Work to do
Rewrite the data below, from the line with "Screen dimensions: 1000x602" through the line with "Action: 65,141", and replace "dropdown" with "menu" while keeping everything else the same. Omit the pictures from your answer.

Dataset content
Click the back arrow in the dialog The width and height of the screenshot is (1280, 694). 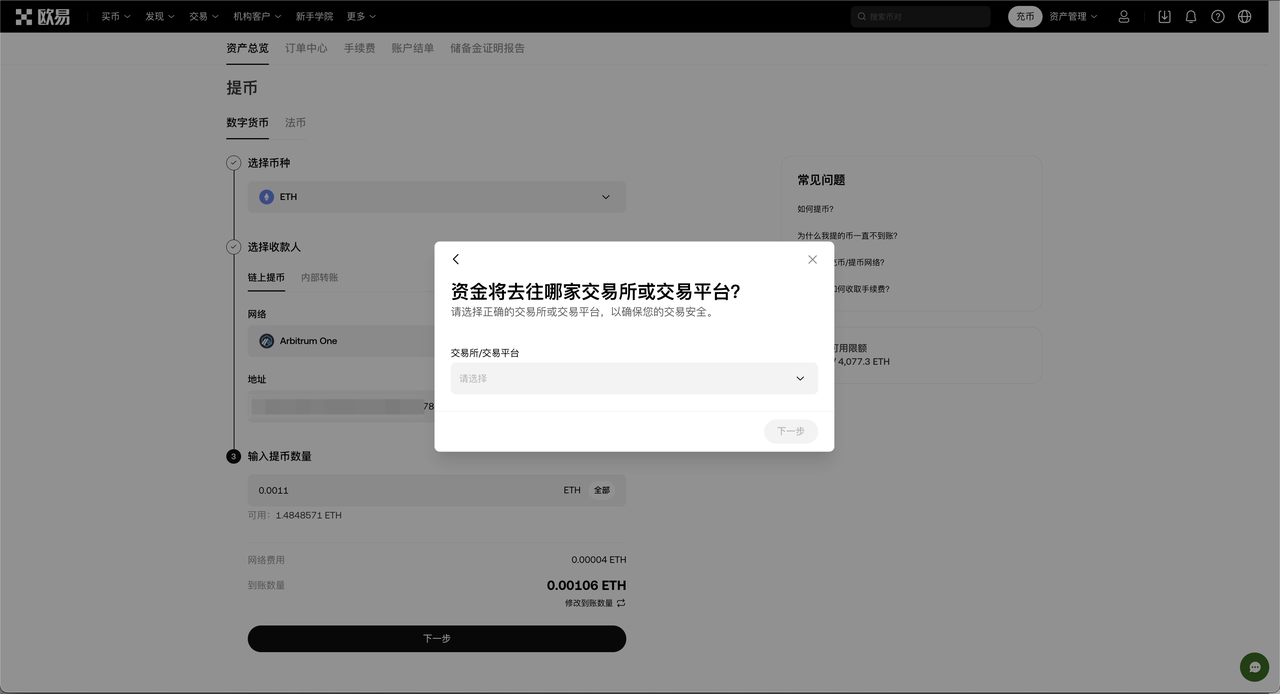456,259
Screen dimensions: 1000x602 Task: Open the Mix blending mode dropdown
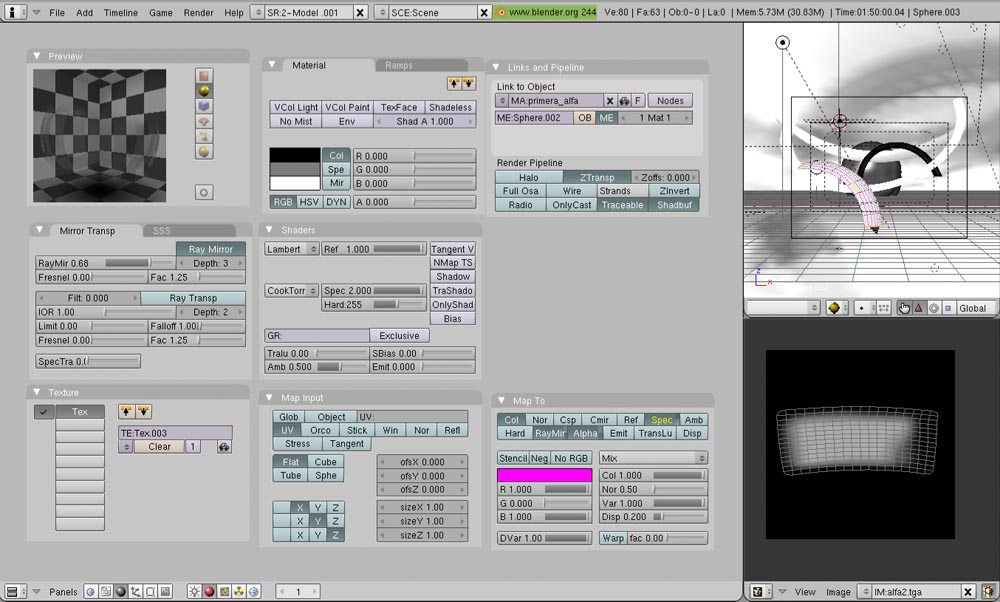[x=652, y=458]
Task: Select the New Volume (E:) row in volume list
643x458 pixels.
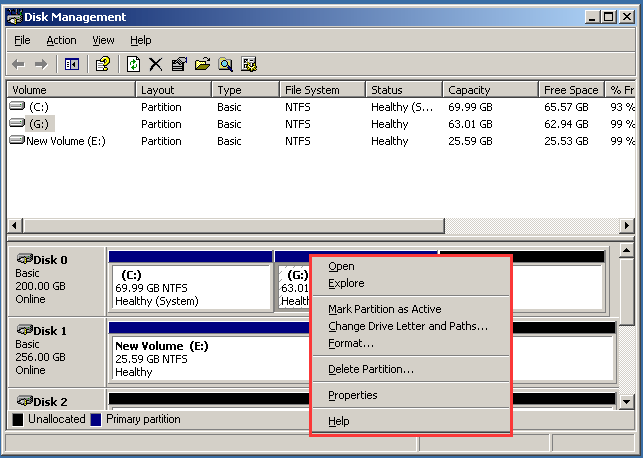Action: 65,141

---

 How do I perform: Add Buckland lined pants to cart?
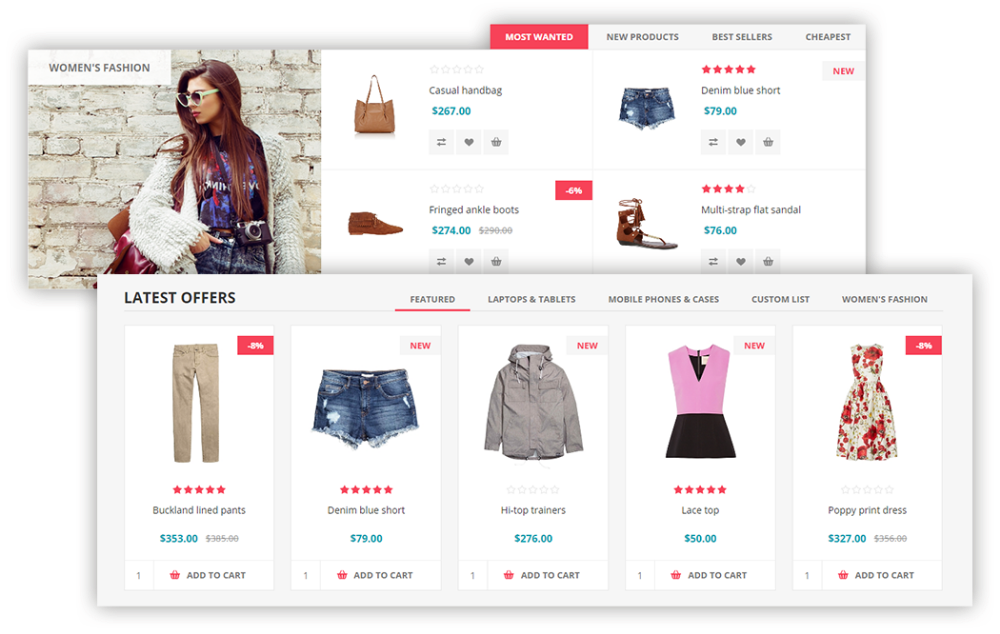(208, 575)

Complete response
Screen dimensions: 1000x602 Task: Open the Mix blending mode menu
[x=652, y=458]
Task: Select the New Volume (E:) row in volume list
643x458 pixels.
Action: 65,141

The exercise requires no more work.